Text extract>

What can be done to move cross-validation from a research idea to a routine step in Bayesian data analysis?

Cross-validation is a method for evaluating model using the following steps: (1) remove part of the data, (2) fit the model the smaller dataset excluding the removed part, (3) use the fitted model to predict the removed part, (4) summarizing the prediction error by comparing to the actual left-out data. The entire procedure can then be repeated with different pieces of data left out. Various versions of cross-validation compare to different choices of leaving out data--for example, removing just one point, or removing a randomly-selected 1/10 of the data, or removing half the data.

Several conceptual and computational challenges arise when attempting to apply cross-validation for Bayesian multilevel modeling.

**Background on cross-validation**

Unlike predictive checking (which is a method to discover ways in which a particular model does not fit the data), cross-validation is used to estimate the predictive error of a model and to compare models (choosing the model with lower estimated predictive error).

**Computational challenges**

With leave-one-out cross-validation, the model must be re-fit n times. That can take a long time, since fitting a Bayesian model even once can require iterative computation!

In classical regression, there are analytic formulas for estimates and predictions with one data point removed. But for full Bayesian computation, there are no such formulas.

Importance sampling has sometimes been suggested as a solution: if the posterior distribution is p(theta|y), and we remove data point y_i, then the leave-one-out posterior distribution is p(theta|y_{-i}), which is proportional to p(theta|y)/p(y_i|theta). One could then just use draws of theta from the posterior distribution and weight by 1/p(y_i|theta). However, this isn't a great practical solution since the weights, 1/p(y_i|theta), are unbounded, so the importance-weighted estimate can be unstable.

What to do> Reproduce the passage on cross-validation in Bayesian data analysis verbatim, from its opening question through its final sentence.

Dataset extract>
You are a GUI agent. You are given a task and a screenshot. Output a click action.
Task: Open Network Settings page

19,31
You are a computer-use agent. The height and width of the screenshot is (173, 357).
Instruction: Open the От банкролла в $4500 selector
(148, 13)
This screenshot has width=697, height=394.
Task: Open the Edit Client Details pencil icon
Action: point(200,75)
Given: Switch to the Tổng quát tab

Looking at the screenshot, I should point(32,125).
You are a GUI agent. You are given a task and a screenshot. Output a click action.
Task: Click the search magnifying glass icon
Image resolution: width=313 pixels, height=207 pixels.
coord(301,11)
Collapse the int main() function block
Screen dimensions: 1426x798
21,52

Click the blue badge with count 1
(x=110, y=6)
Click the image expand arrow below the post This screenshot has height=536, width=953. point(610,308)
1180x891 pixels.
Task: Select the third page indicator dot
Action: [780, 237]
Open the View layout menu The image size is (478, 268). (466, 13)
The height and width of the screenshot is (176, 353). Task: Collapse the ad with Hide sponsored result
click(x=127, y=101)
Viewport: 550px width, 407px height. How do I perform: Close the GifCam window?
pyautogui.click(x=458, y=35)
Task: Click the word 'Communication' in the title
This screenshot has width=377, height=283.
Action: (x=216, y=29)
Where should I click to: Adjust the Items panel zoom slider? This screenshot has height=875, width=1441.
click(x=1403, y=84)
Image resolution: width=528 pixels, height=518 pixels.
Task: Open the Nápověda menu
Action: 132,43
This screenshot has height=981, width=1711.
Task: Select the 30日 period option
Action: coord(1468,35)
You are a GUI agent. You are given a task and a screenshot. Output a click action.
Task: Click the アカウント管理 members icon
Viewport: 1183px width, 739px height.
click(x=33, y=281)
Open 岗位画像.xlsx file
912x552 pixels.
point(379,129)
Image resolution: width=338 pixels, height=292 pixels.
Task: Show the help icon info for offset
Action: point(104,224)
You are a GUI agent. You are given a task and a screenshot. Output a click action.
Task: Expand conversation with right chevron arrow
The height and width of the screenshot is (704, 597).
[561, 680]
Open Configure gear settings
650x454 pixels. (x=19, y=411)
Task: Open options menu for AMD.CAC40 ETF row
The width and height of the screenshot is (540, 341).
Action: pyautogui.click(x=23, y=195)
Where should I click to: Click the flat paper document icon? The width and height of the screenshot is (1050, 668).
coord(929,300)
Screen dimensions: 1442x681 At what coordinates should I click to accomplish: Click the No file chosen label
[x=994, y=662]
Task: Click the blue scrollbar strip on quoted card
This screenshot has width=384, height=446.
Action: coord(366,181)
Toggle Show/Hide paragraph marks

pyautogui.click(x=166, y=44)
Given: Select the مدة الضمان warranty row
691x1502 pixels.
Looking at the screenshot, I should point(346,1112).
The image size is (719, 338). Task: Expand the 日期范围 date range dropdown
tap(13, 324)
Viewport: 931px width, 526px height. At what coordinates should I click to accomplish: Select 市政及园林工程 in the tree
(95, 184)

Worked answer>
What can be done to move cross-validation from a research idea to a routine step in Bayesian data analysis?

Cross-validation is a method for evaluating model using the following steps: (1) remove part of the data, (2) fit the model the smaller dataset excluding the removed part, (3) use the fitted model to predict the removed part, (4) summarizing the prediction error by comparing to the actual left-out data. The entire procedure can then be repeated with different pieces of data left out. Various versions of cross-validation compare to different choices of leaving out data--for example, removing just one point, or removing a randomly-selected 1/10 of the data, or removing half the data.

Several conceptual and computational challenges arise when attempting to apply cross-validation for Bayesian multilevel modeling.

**Background on cross-validation**

Unlike predictive checking (which is a method to discover ways in which a particular model does not fit the data), cross-validation is used to estimate the predictive error of a model and to compare models (choosing the model with lower estimated predictive error).

**Computational challenges**

With leave-one-out cross-validation, the model must be re-fit n times. That can take a long time, since fitting a Bayesian model even once can require iterative computation!

In classical regression, there are analytic formulas for estimates and predictions with one data point removed. But for full Bayesian computation, there are no such formulas.

Importance sampling has sometimes been suggested as a solution: if the posterior distribution is p(theta|y), and we remove data point y_i, then the leave-one-out posterior distribution is p(theta|y_{-i}), which is proportional to p(theta|y)/p(y_i|theta). One could then just use draws of theta from the posterior distribution and weight by 1/p(y_i|theta). However, this isn't a great practical solution since the weights, 1/p(y_i|theta), are unbounded, so the importance-weighted estimate can be unstable.